And as though these words exercised a magnetic power over her, she raised herself up slowly from the floor, and now stood there before her father, stern and cold as a statue of marble.

"Cast from you the sorrows of this world, which burden you, and hinder you in the sacred work which God has imposed on you!" continued Earl Douglas in his metallic, solemn voice. "It is written, 'Come unto Me, all ye that labor and are heavy laden, and I will give you rest,' saith our God. But you, Jane, you are to throw down your trouble at the foot of the throne; and your burden will become a crown that will glorify your head."

He laid his hand on her head, but she wildly shook it off.

"No," cried she, with heavy, faltering tongue, as if confused in a dream. "Away with this crown!

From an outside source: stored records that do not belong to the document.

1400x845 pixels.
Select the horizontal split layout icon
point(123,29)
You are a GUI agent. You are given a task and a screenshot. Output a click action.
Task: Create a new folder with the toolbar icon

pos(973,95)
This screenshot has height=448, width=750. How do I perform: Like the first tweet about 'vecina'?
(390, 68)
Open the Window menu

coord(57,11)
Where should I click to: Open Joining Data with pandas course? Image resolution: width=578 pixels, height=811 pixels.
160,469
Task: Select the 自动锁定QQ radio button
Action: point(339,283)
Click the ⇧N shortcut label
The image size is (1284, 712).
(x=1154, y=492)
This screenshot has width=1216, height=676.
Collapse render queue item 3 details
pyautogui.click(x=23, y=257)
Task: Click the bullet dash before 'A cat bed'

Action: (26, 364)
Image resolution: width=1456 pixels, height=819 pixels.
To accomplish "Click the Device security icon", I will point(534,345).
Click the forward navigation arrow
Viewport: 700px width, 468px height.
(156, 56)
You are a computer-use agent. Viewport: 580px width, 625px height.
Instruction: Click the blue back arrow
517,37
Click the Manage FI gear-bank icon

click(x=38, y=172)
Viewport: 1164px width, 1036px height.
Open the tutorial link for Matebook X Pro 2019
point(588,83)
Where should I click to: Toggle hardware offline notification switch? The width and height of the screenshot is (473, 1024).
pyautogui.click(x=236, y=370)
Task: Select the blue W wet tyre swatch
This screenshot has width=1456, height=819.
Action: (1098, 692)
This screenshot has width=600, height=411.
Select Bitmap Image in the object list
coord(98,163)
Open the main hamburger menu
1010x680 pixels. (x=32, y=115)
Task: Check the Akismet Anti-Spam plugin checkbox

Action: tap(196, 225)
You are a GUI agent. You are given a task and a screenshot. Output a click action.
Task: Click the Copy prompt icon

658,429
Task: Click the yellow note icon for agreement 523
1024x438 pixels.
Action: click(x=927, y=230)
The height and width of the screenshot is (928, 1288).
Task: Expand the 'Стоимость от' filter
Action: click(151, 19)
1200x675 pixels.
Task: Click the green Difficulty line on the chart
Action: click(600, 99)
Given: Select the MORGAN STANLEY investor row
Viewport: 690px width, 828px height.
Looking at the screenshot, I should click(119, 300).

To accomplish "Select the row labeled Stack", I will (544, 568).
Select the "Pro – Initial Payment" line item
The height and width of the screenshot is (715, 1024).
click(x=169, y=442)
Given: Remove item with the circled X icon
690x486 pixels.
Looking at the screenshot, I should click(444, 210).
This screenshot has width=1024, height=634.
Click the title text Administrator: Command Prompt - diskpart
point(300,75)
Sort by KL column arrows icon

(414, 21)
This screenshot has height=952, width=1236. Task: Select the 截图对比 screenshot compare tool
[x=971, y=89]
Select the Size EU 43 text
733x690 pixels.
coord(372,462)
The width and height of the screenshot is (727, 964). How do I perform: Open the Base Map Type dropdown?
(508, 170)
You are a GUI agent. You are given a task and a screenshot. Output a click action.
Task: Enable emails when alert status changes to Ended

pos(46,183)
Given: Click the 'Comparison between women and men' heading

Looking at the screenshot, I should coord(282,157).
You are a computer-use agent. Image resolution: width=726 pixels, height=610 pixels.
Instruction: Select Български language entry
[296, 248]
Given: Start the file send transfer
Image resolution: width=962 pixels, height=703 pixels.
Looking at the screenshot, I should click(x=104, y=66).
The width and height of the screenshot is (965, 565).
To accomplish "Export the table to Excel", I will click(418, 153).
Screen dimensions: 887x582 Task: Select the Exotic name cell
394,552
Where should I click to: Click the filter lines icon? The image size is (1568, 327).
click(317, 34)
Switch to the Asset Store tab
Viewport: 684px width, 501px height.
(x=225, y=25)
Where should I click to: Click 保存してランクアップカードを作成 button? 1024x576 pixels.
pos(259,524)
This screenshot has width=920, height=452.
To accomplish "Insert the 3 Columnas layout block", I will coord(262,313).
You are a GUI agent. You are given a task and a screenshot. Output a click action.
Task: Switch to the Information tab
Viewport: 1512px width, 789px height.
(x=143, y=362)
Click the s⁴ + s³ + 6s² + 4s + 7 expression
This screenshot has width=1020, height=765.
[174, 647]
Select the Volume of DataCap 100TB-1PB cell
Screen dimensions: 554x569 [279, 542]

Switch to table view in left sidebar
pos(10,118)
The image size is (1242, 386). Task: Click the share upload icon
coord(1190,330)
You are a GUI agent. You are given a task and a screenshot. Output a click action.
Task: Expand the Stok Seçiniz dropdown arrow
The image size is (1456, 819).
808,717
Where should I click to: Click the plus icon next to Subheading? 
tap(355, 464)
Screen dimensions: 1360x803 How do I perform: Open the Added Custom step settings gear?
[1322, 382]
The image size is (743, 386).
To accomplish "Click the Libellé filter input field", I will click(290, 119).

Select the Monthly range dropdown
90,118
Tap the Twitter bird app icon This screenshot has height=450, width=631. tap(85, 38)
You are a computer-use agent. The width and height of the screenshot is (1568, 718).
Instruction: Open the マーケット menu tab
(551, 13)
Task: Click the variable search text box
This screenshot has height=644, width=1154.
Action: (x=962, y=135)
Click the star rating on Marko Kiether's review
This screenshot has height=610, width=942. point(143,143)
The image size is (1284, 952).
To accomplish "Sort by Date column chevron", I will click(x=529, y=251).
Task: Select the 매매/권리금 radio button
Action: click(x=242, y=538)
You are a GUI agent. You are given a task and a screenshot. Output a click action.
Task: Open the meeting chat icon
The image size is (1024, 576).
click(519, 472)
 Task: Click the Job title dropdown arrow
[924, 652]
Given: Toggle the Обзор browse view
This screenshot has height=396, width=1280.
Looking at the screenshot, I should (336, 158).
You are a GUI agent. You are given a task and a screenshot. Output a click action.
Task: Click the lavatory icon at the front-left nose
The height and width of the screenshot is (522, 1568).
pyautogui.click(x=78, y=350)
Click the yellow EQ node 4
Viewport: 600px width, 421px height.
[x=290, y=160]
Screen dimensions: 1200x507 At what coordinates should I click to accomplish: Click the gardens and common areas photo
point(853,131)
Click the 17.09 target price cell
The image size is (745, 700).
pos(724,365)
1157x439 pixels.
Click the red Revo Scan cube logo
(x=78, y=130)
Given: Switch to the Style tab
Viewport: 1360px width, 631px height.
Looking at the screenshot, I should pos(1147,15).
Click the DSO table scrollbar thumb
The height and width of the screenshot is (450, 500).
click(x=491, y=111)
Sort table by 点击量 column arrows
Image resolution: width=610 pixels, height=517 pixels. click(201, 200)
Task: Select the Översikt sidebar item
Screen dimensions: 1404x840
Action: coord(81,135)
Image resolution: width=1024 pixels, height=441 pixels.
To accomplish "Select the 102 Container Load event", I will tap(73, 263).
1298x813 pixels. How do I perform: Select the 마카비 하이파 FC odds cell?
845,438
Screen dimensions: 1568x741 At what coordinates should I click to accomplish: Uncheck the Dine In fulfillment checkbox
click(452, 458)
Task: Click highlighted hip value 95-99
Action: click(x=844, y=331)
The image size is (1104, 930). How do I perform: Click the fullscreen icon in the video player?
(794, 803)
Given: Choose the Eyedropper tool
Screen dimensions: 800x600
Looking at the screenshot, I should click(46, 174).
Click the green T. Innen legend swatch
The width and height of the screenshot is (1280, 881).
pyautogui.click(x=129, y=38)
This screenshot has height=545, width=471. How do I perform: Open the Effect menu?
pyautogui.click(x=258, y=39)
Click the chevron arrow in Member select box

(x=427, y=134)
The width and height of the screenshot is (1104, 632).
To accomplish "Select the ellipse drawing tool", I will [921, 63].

I wish no crown upon which devils have laid a spell. I wish no royal robe that has been dyed crimson with the blood of my beloved."

"She is still in the delirium of her anguish," muttered the earl, as he contemplated the pale, trembling woman who had now sunk again to her knees, and was staring straight before her with eyes bewildered and stretched wide open. But the looks of the earl remained cold and unmoved, and not the least compassion was aroused in him for his poor daughter, now penetrated with anguish.

"Arise," said he, in a hard, steelly voice. "The Church, by my mouth, commands you to serve her as you have vowed to do; that is to say, with glad heart and a sense of your reliance on God; that is to say, with smiling lips and a serene, beaming eye, as becomes a disciple inspired by faith, and as you have sworn to do in the hands of our lord and master, Ignatius Loyola."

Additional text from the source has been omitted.